10.Cloning and Expression Analysis of HsDXR1 in Huperzia serrata
Hongmei LUO ; Biao LI ; Yulin LIN ; Jingyuan SONG ; Liu HE ; Chao SUN ; Rongtao LI ; Zhigang HU
World Science and Technology-Modernization of Traditional Chinese Medicine 2013;(3):342-348
The transcript encoding 1-deoxy-D-xylulose-5-phosphate reductoisomerase (DXR) was discovered from the transcriptome data of Huperzia serrata.

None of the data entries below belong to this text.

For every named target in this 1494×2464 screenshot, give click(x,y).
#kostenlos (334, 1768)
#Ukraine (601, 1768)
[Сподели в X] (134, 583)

The transcript contained an open reading frame with length of 1,440 bp and coded 479 amino acids. The full length of HsDXR1 had been cloned using RT-PCR method. Ac-cording the bioinformatic analysis, the molecular weight of HsDXR1 protein was 51.4961 kDa and the pI was 6.44. No signal peptide and transmembrane site was discovered in HsDXR1, and the protein was most likely to be located in chloroplast. HsDXR1 had the same domain similar to the DXR protein of Arabidopsis and Oryza sativa. The expression level of HsDXR1 was most abundantly in H. serrata stem, followed by root and leaf. This study cloned and analyzed HsDXR1 gene from H. serrata for the first time. The result will provide a foundation for exploring the mechanism of terpene biosynthesis in H. serrata plants.